On 2013-09-30 at 08:26:10 +0200, Bryan O'Sullivan wrote: [...]
Most of the breakage could be fixed by loosening the dependencies on the template-haskell and primitive packages, and here are the rest.
Btw/fyi, as one of the new killer features of Hackage 2, incorrect build-deps were supposed to be fixable easily by editing the .cabal directly (e.g. by a team of devoted Hackage trustees) and thus fix-up the build-deps on Hackage w/o needing to upload a full new release, but see https://github.com/haskell/hackage-server/issues/52 Cheers, hvr
On Mon, Sep 30, 2013 at 12:36 AM, Herbert Valerio Riedel <hvr@gnu.org> wrote:
On 2013-09-30 at 08:26:10 +0200, Bryan O'Sullivan wrote:
Most of the breakage could be fixed by loosening the dependencies on the template-haskell and primitive packages, and here are the rest.
Btw/fyi, as one of the new killer features of Hackage 2, incorrect build-deps were supposed to be fixable easily by editing the .cabal directly (e.g. by a team of devoted Hackage trustees) and thus fix-up the build-deps on Hackage w/o needing to upload a full new release, but see
Being one of those trustees and seeing the large number of failures I kinda doubt the viability of this approach. I for one don't feel like manually editiing ~200 package's descriptions manually. -- Johan
On Mon, 2013-09-30 at 08:00 -0700, Johan Tibell wrote:
On Mon, Sep 30, 2013 at 12:36 AM, Herbert Valerio Riedel <hvr@gnu.org> wrote:
On 2013-09-30 at 08:26:10 +0200, Bryan O'Sullivan wrote:
Most of the breakage could be fixed by loosening the dependencies on the template-haskell and primitive packages, and here are the rest.
Btw/fyi, as one of the new killer features of Hackage 2, incorrect build-deps were supposed to be fixable easily by editing the .cabal directly (e.g. by a team of devoted Hackage trustees) and thus fix-up the build-deps on Hackage w/o needing to upload a full new release, but see
Being one of those trustees and seeing the large number of failures I kinda doubt the viability of this approach. I for one don't feel like manually editiing ~200 package's descriptions manually.

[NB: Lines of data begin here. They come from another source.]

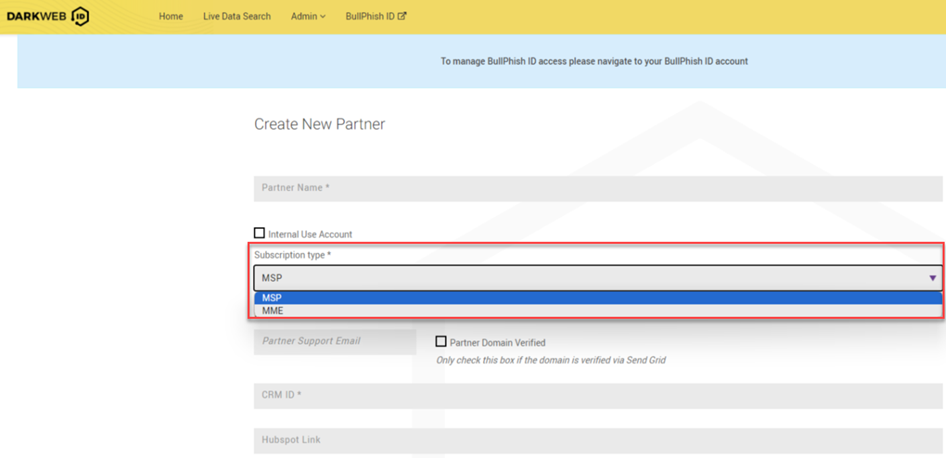Focus the Partner Support Email field
The image size is (946, 458).
pyautogui.click(x=334, y=341)
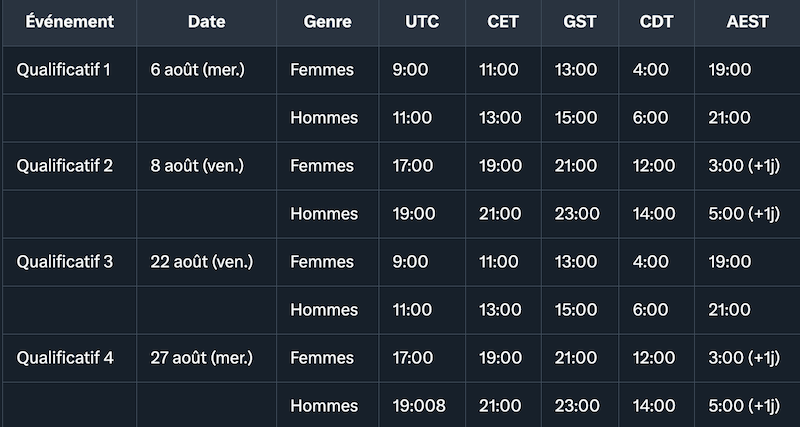Click Hommes in the last row
Viewport: 800px width, 427px height.
(324, 406)
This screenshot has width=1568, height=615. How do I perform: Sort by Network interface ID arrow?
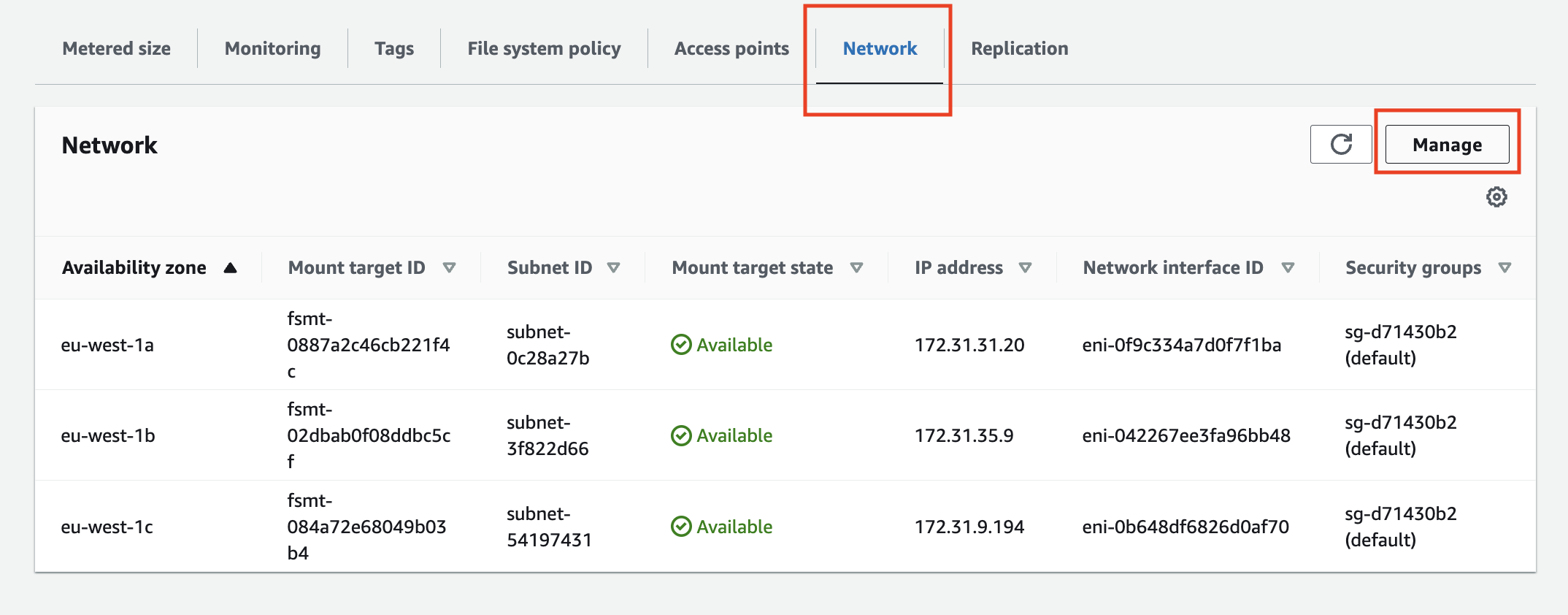(x=1288, y=268)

I would not expect many individuals to look at all of hackage. Rather most volunteers would focus on some subset that they're interested in. Look at how distros manage these things. For example Gentoo has teams who look after particular areas (e.g. the Haskell team, the php team etc). Also, automation (but still a human in the loop). -- Duncan Coutts, Haskell Consultant Well-Typed LLP, http://www.well-typed.com/
On Sun, Sep 29, 2013 at 11:26 PM, Bryan O'Sullivan <bos@serpentine.com> wrote:
I spent a little time the other day building all of Hackage with GHC HEAD. Here's a quick writeup of what I found.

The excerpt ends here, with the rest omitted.